TASK DETAILS –
Copy the lines from the one containing "This screenshot has height=1200, width=1920." through the end of the records, swapping "power" for "settings" and changing nothing else. Leave the pictures out.
# START OF TASK INPUTS
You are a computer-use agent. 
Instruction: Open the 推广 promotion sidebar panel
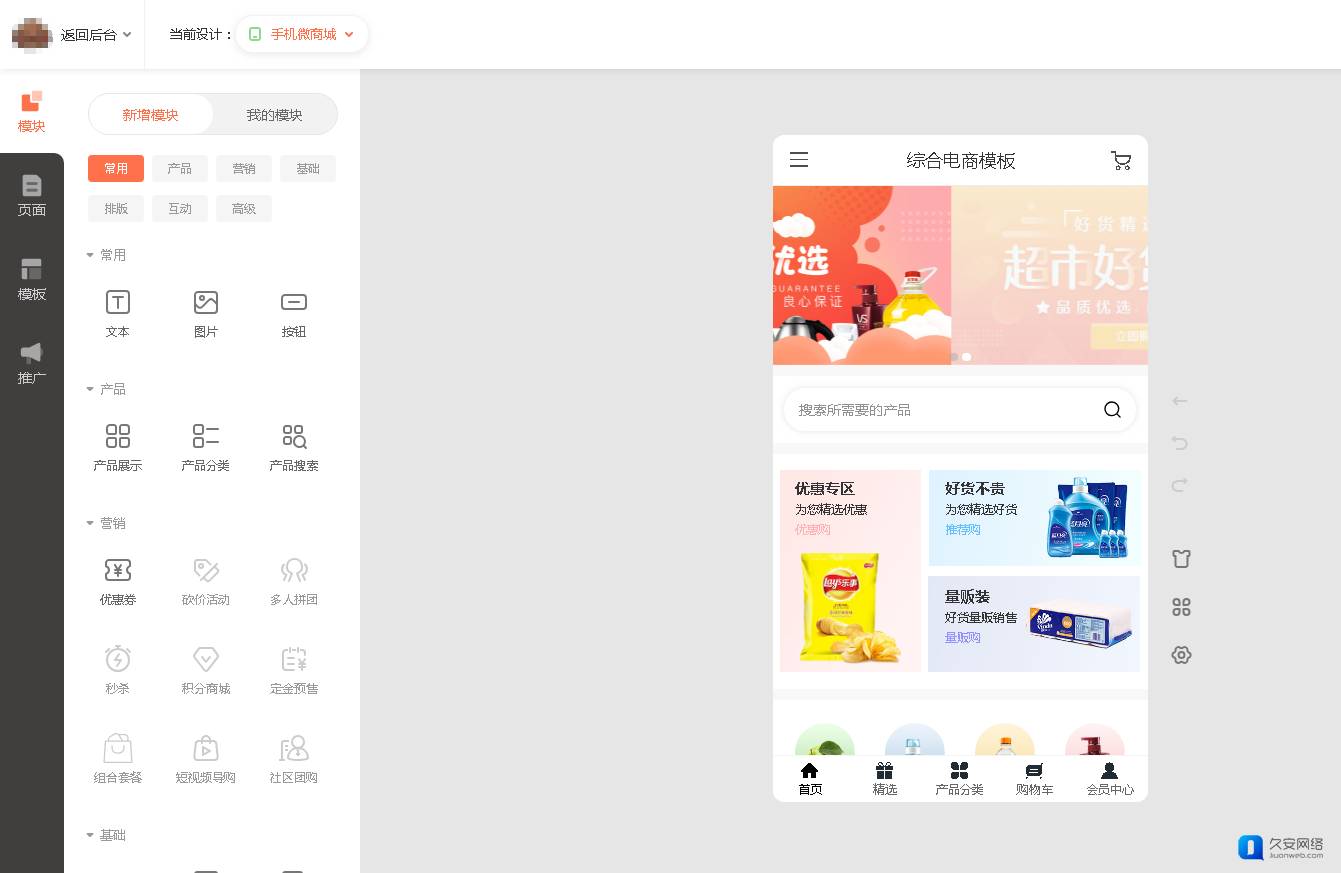point(32,363)
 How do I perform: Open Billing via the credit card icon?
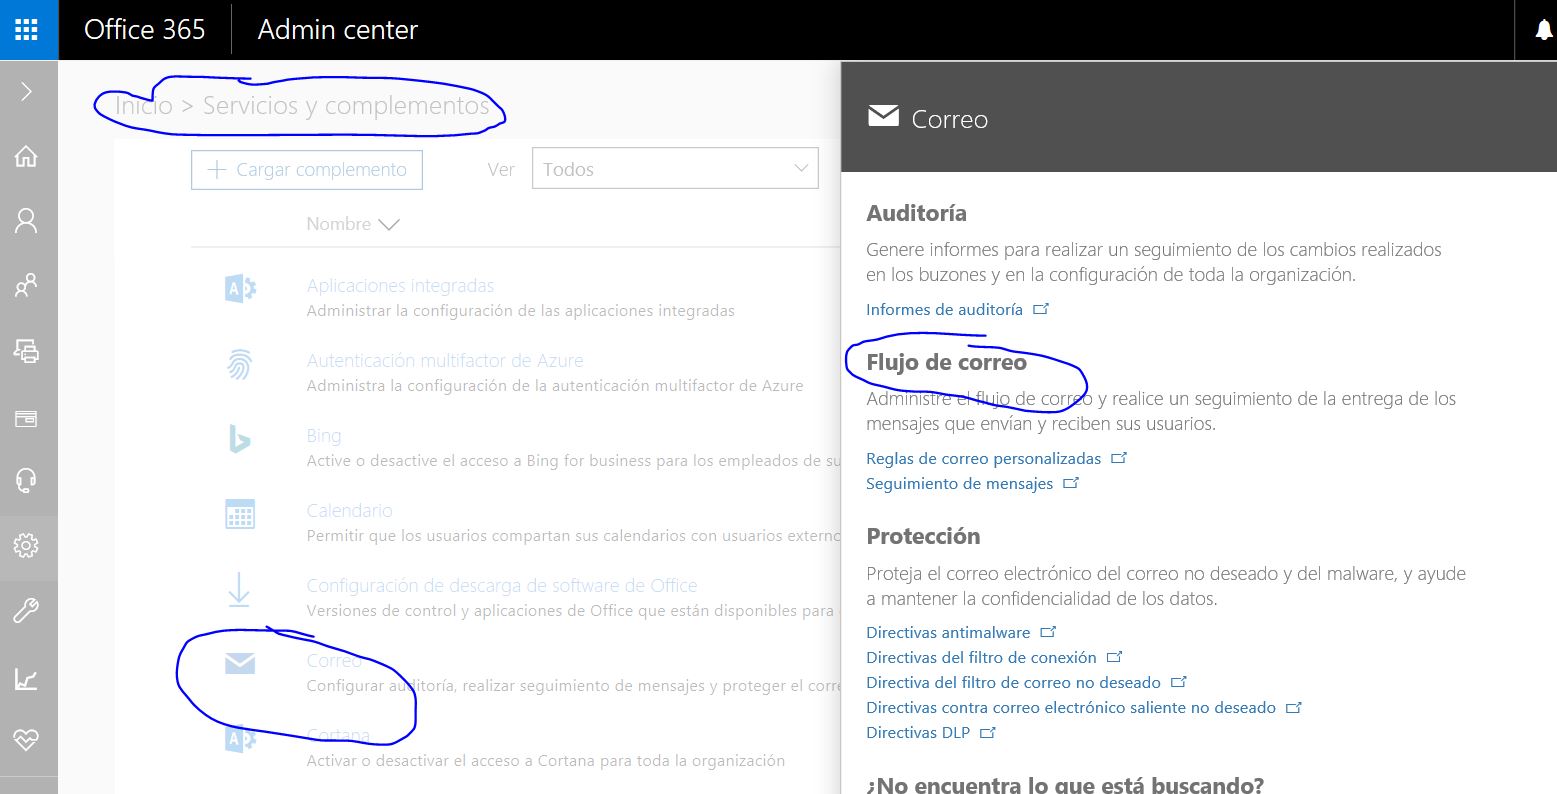click(26, 418)
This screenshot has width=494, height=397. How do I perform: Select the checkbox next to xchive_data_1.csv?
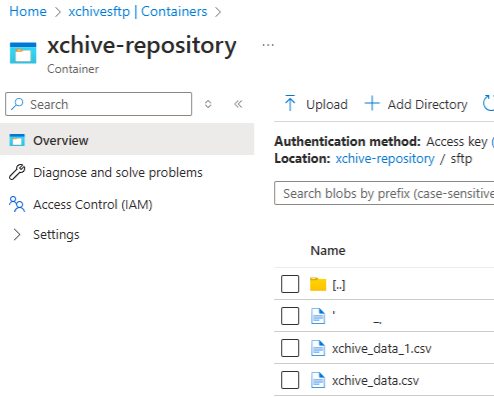[290, 348]

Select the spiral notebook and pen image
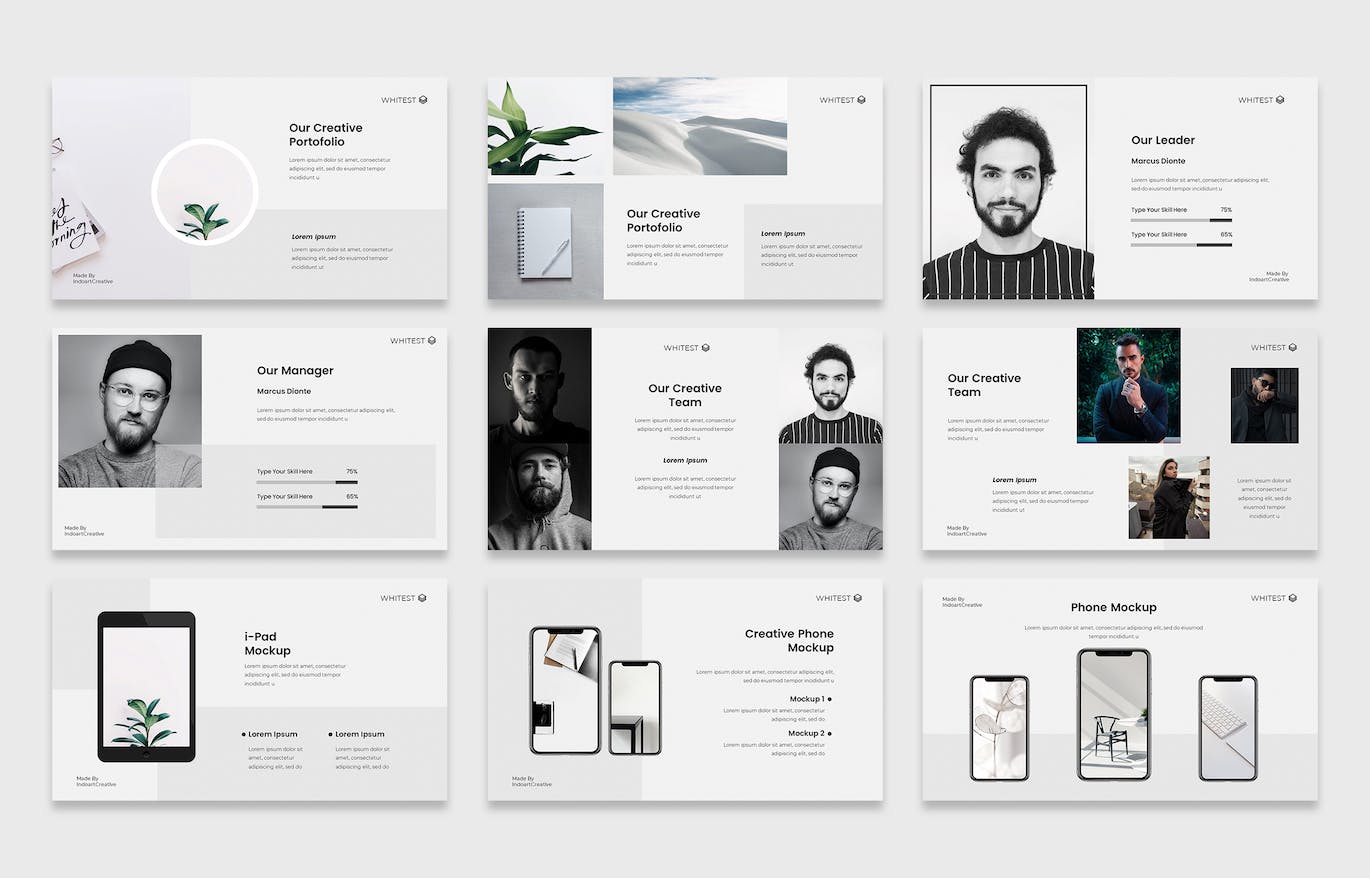click(x=545, y=242)
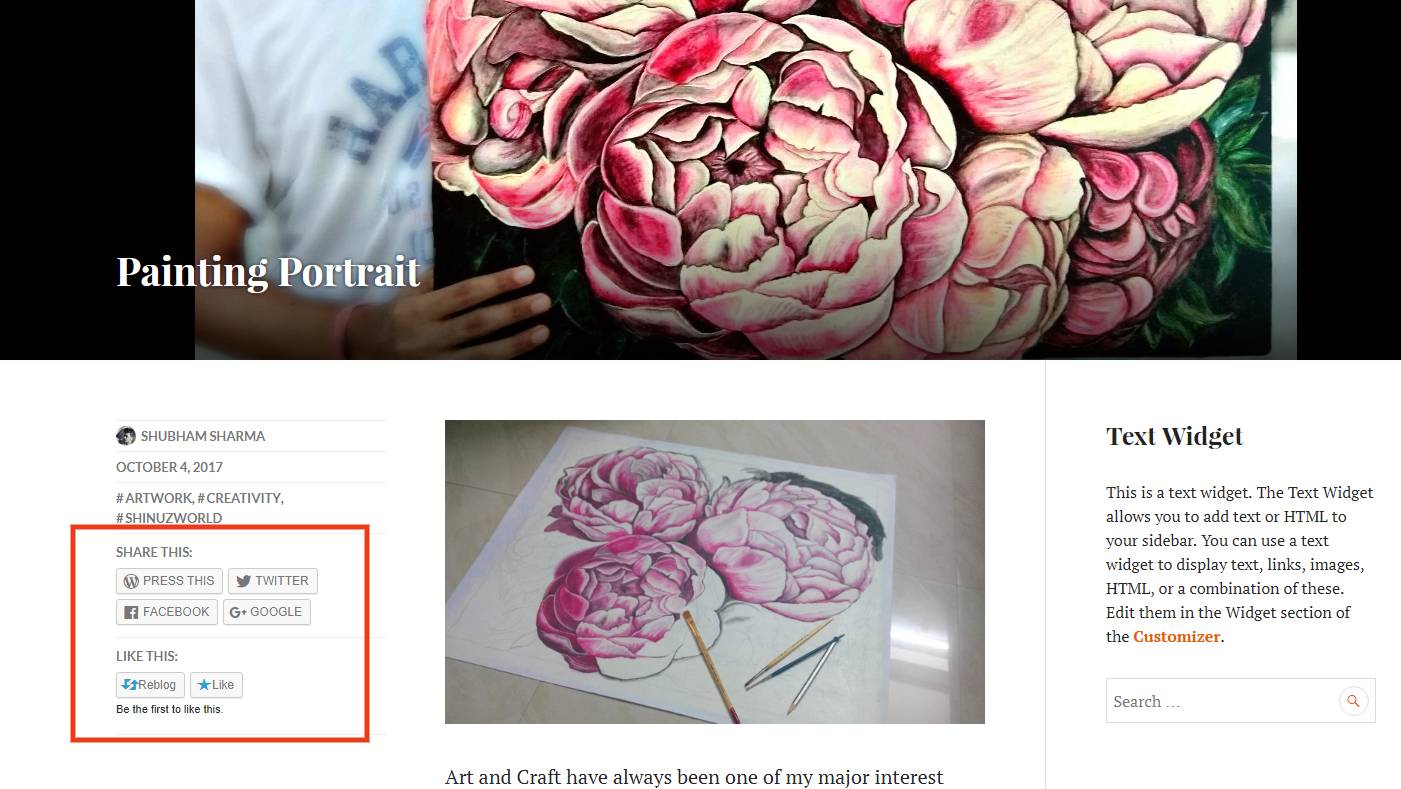Share on Facebook using its icon button

coord(131,612)
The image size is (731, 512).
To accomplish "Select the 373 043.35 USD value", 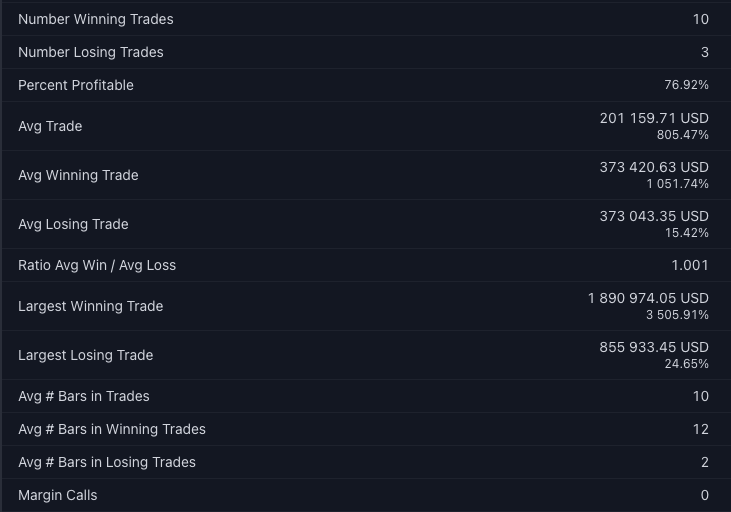I will (x=654, y=216).
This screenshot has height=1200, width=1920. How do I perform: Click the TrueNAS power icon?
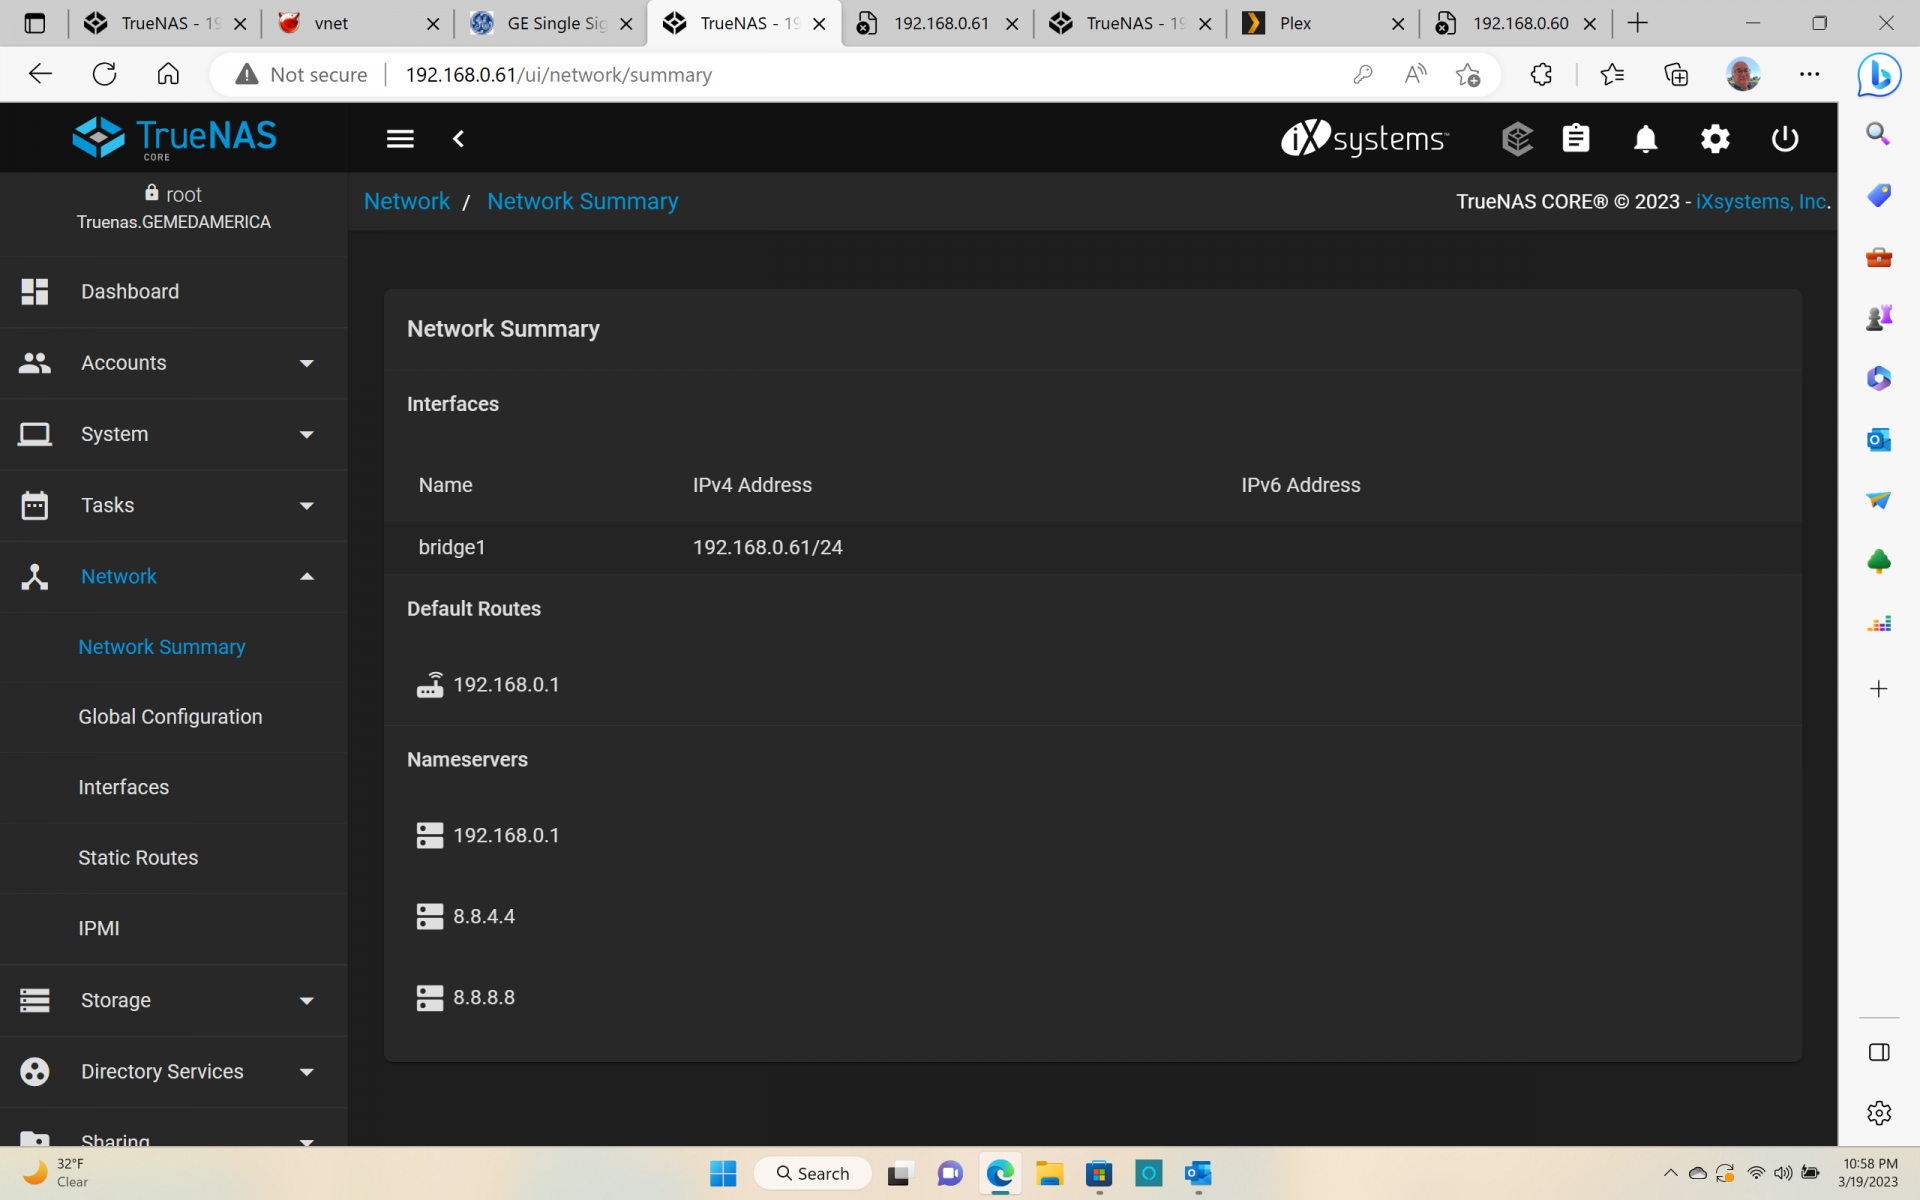click(x=1785, y=139)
# END OF TASK INPUTS
RESPONSE TO THE TASK –
This screenshot has height=1200, width=1920. How do I perform: Click the TrueNAS settings icon?
click(x=1785, y=139)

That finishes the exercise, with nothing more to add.